The rebellion came as Russia is “fighting the toughest battle for its future,” Putin said, with the West piling sanctions on Moscow and arming Ukraine.

“The entire military, economic and information machine of the West is waged against us,” Putin said.

State-controlled TV networks led their newscasts with Putin’s statement and reported the tense situation in Rostov-on-Don. Some showed social media videos of residents denouncing Wagner troops.

Broadcasters also carried statements from top officials and lawmakers voicing support for Putin and condemning Prigozhin.

In announcing the rebellion, Prigozhin said he wanted to punish Shoigu after he accused Russian government forces of attacking Wagner field camps in Ukraine with rockets, helicopter gunships and artillery. He claimed that “a huge number of our comrades got killed.”

Prigozhin said his forces shot down a Russian military helicopter that fired on a civilian convoy, but there was no independent confirmation.

He also alleged that Gen. Valery Gerasimov, chief of the General Staff, ordered the attacks following a meeting with Shoigu in Rostov, where they decided to destroy the military contractor.

The Defense Ministry denied attacking the Wagner camps.

The 62-year-old Prigozhin, a former convict, has long ties to the Russian leader and won lucrative Kremlin catering contracts that earned him the nickname “Putin’s chef.”

He gained attention in the U.S. when he and a dozen other Russian nationals were charged with operating a covert social media campaign aimed at fomenting discord ahead of Donald Trump’s 2016 presidential election victory. He formed the Wagner mercenary group, which sent military contractors to Libya, Syria, several African countries and eventually Ukraine.

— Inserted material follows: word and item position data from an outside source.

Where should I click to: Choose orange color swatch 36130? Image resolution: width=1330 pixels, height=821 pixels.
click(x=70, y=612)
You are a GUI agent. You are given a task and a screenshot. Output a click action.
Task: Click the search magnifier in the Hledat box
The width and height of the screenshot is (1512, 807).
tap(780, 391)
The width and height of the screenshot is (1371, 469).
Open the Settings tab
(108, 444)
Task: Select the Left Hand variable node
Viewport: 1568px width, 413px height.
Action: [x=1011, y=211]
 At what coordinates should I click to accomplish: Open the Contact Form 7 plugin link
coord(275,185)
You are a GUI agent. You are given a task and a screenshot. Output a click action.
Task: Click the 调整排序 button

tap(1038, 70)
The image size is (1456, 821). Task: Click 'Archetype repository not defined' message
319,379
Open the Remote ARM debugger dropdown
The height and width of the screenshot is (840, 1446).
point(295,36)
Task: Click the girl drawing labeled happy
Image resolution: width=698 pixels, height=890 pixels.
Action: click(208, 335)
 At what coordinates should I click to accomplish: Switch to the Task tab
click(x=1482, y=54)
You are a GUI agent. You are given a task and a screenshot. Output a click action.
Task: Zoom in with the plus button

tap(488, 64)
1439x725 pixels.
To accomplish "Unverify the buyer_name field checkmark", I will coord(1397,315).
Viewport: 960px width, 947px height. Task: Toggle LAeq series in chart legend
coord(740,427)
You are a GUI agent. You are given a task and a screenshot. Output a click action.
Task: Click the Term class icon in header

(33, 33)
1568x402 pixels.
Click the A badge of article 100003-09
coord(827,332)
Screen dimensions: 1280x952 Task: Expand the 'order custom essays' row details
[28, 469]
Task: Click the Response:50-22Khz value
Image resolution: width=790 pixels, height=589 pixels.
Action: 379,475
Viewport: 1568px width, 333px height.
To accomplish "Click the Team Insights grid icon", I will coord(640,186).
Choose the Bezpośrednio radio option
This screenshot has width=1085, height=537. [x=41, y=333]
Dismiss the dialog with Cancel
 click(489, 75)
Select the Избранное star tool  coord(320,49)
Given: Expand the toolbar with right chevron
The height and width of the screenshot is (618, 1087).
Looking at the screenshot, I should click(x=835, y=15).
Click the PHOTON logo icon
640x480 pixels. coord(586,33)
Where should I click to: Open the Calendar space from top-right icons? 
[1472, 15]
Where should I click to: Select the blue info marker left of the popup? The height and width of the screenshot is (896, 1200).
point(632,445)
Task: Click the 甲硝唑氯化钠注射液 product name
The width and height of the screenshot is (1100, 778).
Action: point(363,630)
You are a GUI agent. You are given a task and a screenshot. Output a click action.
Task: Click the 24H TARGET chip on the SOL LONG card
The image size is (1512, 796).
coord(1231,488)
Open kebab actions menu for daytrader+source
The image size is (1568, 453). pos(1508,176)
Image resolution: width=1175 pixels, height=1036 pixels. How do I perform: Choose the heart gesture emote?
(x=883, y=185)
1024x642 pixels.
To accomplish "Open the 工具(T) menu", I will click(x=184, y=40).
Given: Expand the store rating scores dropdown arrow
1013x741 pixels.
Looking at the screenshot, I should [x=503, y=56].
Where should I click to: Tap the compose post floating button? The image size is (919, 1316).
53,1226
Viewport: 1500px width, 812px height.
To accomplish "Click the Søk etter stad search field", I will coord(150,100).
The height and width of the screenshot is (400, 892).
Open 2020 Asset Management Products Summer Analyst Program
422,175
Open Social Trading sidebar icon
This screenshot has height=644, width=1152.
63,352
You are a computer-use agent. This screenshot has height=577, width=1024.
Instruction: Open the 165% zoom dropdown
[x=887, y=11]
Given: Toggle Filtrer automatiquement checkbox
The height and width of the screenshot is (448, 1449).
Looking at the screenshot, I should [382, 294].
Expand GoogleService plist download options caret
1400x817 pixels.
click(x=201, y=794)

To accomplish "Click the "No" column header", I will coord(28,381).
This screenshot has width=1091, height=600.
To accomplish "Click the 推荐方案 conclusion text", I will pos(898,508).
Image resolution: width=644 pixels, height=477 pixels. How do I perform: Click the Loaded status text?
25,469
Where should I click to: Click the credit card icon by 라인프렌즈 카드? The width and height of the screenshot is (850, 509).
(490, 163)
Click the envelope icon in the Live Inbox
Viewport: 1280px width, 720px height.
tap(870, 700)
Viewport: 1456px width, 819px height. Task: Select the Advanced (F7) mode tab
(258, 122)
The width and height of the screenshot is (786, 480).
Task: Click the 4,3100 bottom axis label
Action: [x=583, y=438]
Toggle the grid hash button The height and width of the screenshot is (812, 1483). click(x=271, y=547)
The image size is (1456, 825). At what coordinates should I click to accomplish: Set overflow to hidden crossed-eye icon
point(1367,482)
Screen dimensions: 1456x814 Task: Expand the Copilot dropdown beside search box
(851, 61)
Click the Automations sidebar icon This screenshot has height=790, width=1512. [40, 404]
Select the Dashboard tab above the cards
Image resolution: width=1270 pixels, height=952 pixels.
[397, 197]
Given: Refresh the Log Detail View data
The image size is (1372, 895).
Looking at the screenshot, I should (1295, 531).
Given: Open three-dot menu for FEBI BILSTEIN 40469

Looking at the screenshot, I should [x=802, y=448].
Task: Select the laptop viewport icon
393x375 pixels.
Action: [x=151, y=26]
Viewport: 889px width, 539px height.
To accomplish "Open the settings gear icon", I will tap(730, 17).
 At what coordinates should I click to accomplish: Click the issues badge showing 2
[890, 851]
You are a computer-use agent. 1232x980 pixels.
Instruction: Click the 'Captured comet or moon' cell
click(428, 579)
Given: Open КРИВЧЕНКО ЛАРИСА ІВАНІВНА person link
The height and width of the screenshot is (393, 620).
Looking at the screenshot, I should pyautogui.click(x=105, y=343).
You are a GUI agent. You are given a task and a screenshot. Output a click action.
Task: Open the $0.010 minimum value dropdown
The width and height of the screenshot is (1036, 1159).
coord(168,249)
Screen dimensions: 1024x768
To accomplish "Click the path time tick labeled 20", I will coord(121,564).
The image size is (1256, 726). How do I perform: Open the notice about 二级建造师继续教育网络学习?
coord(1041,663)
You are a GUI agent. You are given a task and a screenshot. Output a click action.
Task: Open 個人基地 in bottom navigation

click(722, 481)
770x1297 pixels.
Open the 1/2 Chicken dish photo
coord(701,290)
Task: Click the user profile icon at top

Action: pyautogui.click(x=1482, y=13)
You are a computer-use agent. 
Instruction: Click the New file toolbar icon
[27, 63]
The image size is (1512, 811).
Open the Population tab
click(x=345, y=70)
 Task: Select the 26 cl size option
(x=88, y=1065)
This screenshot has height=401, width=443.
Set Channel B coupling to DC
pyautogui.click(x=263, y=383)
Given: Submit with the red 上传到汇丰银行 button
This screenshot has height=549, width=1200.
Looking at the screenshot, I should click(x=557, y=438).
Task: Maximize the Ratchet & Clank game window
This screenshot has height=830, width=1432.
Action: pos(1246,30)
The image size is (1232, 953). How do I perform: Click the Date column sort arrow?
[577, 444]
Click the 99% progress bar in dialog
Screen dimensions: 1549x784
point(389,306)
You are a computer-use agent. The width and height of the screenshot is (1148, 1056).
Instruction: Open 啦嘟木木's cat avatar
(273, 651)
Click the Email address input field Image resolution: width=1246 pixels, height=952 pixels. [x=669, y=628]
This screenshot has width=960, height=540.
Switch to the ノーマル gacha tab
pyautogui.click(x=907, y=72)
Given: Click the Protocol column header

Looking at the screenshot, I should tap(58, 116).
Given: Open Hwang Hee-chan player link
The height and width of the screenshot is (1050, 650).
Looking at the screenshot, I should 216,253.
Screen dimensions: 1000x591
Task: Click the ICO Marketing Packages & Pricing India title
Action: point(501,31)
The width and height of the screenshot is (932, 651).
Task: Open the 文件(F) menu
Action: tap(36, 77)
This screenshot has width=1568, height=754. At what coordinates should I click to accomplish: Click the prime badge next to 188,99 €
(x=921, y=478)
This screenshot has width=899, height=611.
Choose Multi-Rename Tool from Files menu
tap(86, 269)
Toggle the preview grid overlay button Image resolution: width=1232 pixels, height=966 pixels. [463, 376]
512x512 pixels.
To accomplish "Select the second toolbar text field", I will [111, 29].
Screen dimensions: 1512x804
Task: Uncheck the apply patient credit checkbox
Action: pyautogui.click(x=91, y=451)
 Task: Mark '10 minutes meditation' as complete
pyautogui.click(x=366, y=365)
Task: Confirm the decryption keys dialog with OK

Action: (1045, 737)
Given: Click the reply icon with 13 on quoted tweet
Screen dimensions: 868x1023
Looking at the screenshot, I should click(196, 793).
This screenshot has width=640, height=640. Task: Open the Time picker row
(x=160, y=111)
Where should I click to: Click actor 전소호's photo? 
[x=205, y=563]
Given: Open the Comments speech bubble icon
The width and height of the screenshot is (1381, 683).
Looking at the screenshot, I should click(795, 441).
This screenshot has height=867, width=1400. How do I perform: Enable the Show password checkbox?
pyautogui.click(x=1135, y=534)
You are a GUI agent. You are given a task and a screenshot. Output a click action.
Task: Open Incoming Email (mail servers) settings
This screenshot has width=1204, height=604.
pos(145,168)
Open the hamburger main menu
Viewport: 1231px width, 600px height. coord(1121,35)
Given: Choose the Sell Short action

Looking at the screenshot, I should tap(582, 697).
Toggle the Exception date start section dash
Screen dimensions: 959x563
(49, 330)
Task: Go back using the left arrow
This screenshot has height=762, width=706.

After Putin’s address, in which he called for unity, officials sought to reiterate their allegiance to the Kremlin and urged Prigozhin to back down.

Vyacheslav Volodin, speaker of the lower house of parliament, said lawmakers “stand for the consolidation of forces″ and support Putin.

Foreign Ministry spokeswoman Maria Zakharova echoed that, saying in a Telegram post that “we have one commander in chief. Not two, not three. One.″

Ramzan Kadyrov, the strongman leader of the Chechnya region who used to side with Prigozhin in his criticism of the military, also expressed his full support of Putin’s “every word.”

“The mutiny needs to be suppressed,” Kadyrov said.

Even with the confrontation seemingly defused, it appeared likely to further hinder Moscow’s war effort as Kyiv’s forces probed Russian defenses in the initial stages of a counteroffensive.

Wagner forces have played a crucial role, capturing the eastern city of Bakhmut, an area where the bloodiest and longest battles have taken place. But Prigozhin has increasingly criticized the military brass, accusing it of incompetence and of starving his troops of munitions.

Prigozhin’s actions could have significant implications for the war. Orysia Lutsevych, the head of the Ukraine Forum at the Chatham House think tank in London, said the infighting could create confusion and potential division among Russian military forces.

“Russian troops in Ukraine may well now be operating in a vacuum, without clear military instructions, and doubts about whom to obey and follow,″ Lutsevych said. “This creates a unique and unprecedented military opportunity for the Ukrainian army.”

Ukrainian soldier Andrii Kvasnytsia, attending a funeral for a comrade, said Prigozhin’s intentions toward Ukraine might be worse than Putin’s, but that the infighting would still benefit the country.

Western countries monitored developments closely. U.S. Secretary of State Antony Blinken spoke with his counterparts in the other G7 countries and the European Union’s foreign affairs representative, his spokesman said, adding that Blinken “reiterated that support by the United States for Ukraine will not change.”

Latvia and Estonia, two NATO countries that border Russia, said they were increasing security at their borders.

The Kremlin said Putin spoke by phone with the leaders of Turkey, Belarus, Kazakhstan and Uzbekistan about the events.

Although there was speculation that Putin had left Moscow, his spokesman Dmitry Peskov denied it.